The closed-but-open solution is a response to new Dutch legislation requiring produce markets to be enclosed, balanced with a desire to keep an open-air feeling to the space. The resulting design with its vibrantly-colored displays makes the place seem inviting from the outside, drawing people in to visit the nearly 100 shopping stalls within. The complex is expected to have over 5 million annual visitors.
Glazed on two sides with transparent glass, apartments wraps the others sides and top of the structure, giving over 200 residents views down into the market below as well as balconies toward the outside world on the exterior skin of the structure. The suspended glass panels are held in tension by thin wires, making the supports as invisible as possible while providing protection against strong winter winds.
From the firm’s press release: “The large mural which covers the vaulted interior, ‘Cornucopia’ by artists Arno Coenen and Iris Roskam has a total surface of 11.000 m² and shows oversized images of market produce which can be bought at the market, as well as flowers and insects referencing the work of Dutch still life masters from the 17th century. In order to achieve the required sharpness, the image was rendered by Pixar software. It was printed onto perforated aluminium panels, then attached to acoustic panels for noise control. The print resolution of the art work is comparable to a glossy magazine.”

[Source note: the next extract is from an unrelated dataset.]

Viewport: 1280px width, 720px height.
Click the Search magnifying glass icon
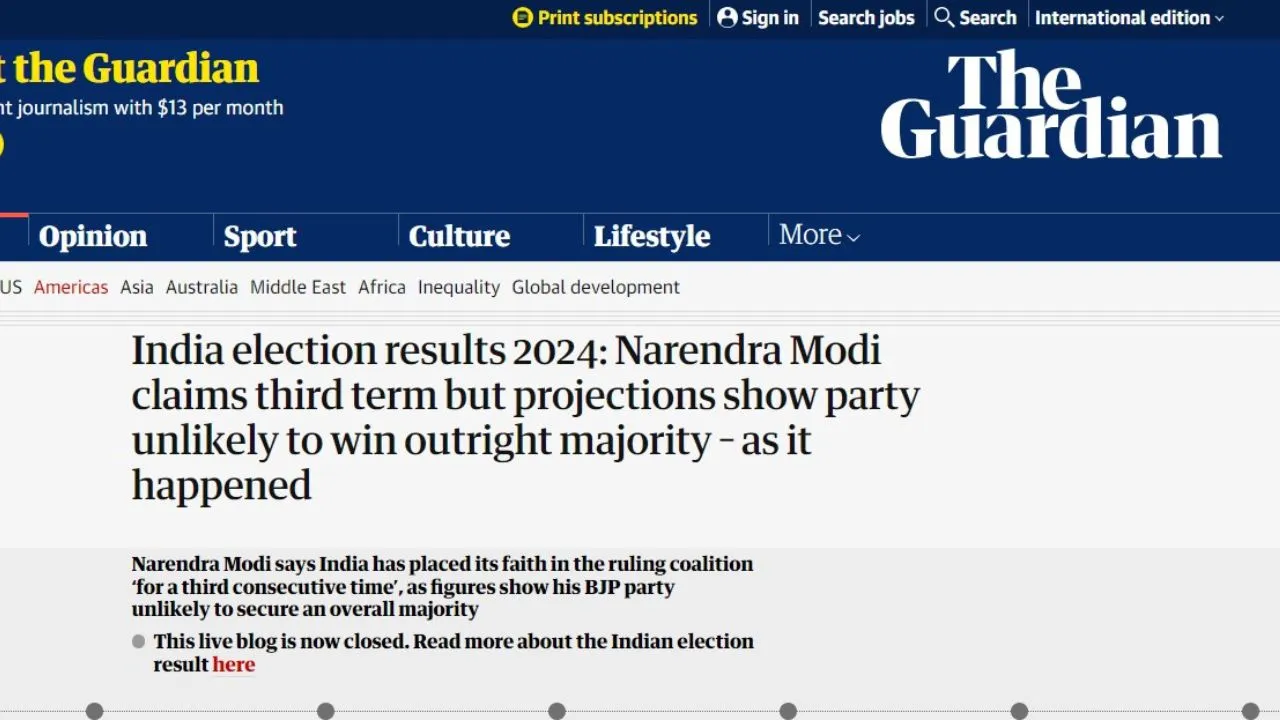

More about the layout: “Markthal comprises 96 fresh food stalls and shop units, ranging from Rotterdam based businesses and market vendors to established local heroes. They will offer a diverse range of products: from fresh fish to game, from cappuccino to cheese, from Chinese to Dutch, from ice cream to local produce, from bargains to exclusive slow food. The ground and first floor accommodate 20 retail units, restaurants and cafés. All shops are food-related and include a crockery- and a wine shop. A supermarket is located on the 1st underground level allowing the shoppers to complete their shopping under one roof.”